La vida cotidiana del misionero (II) . Aprendiendo idiomas.

(JCR)
El Hijo de Dios tuvo que aprender arameo para comunicarse con sus las gentes de Israel hace dos mil años, y dicen los exegetas que seguramente conocería también bastante de la lengua hebrea y del griego “koiné” usado entonces como lengua internacional. ¿Sabría quizás también algo de latín, como nos muestra Mel Gibson en La Pasión?. Los que hemos venido a África en su nombre nos ponemos a aprender lo que sea, no faltaba más, después de todo dice Jesús al final del evangelio de San Marcos que uno de los signos que acompañarán a los que El envía será que “hablarán lenguas extrañas”. Les aseguro que es una de las experiencias más apasionantes, y también de más humildad, para un misionero.

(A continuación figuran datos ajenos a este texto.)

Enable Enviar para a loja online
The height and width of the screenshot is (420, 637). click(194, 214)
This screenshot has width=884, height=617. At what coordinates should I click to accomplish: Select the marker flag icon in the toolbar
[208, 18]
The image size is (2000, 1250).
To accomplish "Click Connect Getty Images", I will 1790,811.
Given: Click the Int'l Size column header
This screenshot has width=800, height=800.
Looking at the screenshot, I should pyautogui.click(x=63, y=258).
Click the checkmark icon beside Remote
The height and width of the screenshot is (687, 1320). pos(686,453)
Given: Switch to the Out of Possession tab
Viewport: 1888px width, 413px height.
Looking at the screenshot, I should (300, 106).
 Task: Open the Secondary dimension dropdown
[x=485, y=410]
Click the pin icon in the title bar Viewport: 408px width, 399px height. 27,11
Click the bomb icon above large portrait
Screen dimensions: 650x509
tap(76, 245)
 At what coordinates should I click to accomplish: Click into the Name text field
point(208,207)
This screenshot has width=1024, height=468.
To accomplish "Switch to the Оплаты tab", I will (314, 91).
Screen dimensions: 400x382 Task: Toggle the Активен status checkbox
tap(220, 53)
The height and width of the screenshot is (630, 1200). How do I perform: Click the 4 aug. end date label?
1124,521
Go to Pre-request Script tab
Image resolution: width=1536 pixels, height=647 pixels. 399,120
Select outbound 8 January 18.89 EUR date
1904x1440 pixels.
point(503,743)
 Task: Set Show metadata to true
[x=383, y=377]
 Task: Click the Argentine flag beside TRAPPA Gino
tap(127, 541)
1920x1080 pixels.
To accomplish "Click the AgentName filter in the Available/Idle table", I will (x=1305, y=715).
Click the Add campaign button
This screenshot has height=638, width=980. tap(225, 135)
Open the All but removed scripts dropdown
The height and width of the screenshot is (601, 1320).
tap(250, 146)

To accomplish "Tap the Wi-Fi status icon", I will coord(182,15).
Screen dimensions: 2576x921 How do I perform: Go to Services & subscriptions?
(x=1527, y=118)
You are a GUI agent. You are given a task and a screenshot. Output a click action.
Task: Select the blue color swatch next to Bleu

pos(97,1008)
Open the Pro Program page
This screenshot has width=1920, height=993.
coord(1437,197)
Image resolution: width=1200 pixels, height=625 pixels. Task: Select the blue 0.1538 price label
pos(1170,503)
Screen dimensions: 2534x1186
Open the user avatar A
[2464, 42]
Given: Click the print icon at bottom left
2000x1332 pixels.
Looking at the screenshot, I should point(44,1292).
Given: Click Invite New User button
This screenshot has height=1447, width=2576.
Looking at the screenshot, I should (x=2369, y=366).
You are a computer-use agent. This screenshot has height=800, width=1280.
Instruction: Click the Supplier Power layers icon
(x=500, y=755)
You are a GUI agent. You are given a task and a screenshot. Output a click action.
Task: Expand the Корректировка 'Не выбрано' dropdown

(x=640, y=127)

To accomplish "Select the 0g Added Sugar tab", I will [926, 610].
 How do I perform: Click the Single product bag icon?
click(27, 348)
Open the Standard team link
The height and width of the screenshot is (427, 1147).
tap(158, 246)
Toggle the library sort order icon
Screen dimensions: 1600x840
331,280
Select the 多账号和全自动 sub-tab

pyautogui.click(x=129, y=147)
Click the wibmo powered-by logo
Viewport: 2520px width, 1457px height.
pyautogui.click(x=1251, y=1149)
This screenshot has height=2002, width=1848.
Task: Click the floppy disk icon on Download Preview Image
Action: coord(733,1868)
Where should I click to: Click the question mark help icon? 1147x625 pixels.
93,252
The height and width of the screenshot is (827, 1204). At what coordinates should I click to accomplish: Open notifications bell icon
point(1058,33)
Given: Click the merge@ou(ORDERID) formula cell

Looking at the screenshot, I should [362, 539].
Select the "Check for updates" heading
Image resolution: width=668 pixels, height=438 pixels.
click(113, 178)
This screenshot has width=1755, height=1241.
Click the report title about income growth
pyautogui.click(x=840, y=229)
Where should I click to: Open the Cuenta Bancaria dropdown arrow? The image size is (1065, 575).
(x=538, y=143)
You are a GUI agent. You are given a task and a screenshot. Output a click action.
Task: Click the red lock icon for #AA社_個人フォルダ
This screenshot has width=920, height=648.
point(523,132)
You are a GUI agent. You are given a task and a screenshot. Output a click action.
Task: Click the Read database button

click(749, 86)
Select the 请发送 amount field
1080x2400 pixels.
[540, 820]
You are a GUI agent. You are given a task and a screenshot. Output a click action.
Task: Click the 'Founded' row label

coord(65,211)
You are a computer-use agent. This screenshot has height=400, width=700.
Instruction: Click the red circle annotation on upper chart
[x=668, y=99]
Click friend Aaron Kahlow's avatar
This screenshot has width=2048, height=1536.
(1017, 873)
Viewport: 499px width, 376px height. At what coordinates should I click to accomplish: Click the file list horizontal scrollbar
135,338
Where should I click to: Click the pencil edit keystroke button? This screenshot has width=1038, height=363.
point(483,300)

Mi compañero de blog sabe de esto más que yo. Después de estudiar la teología en Innsbruck, donde tuvo que empezar aprendiendo alemán, pasó un año en Londres hincándole el diente el inglés, de donde pasó a El Cairo para luchar a brazo partido con el árabe durante dos años, más seis meses de propina en Khartoum para adaptarse al árabe dialectal de Sudán. Cuando por fin fue a trabajar a la misión de Nzara, en el territorio Zande del sur el país, y se puso a aprender la lengua de esta gente, creo que estaba ya con la lengua fuera, lo que no impidió que aprendiera a chapurrear el italiano –como hemos intentado hacer muchos combonianos- a base de tratar a misioneros ancianos que se apañan poco con el inglés.

Yo lo tuve bastante más fácil. Yo siempre estudié francés en el colegio, y cuando llegué a Londres en 1983 sólo sabía decir “my mother is in the kitchen” y poco más. Tras un año de cursos de inglés en aquellas tierras lluviosas, aterricé en 1984 en la soleada Uganda y mientras acababa la teología intenté iniciarme en la lengua Luganda, de la que aún recuerdo algo, sobre todo para pedir de comer y de beber (bueno, y también decir alguna oración), que siempre es útil. Cuando me enviaron al norte al año siguiente, me sumergí en el estudio del Acholi, que es una lengua nilótico de estructura bastante sencilla. Las lenguas bantúes suelen tener una gramática mucho más complicadas. Y las lenguas tonales, que abundan en África del Oeste, suelen ser la desesperación del más pintado.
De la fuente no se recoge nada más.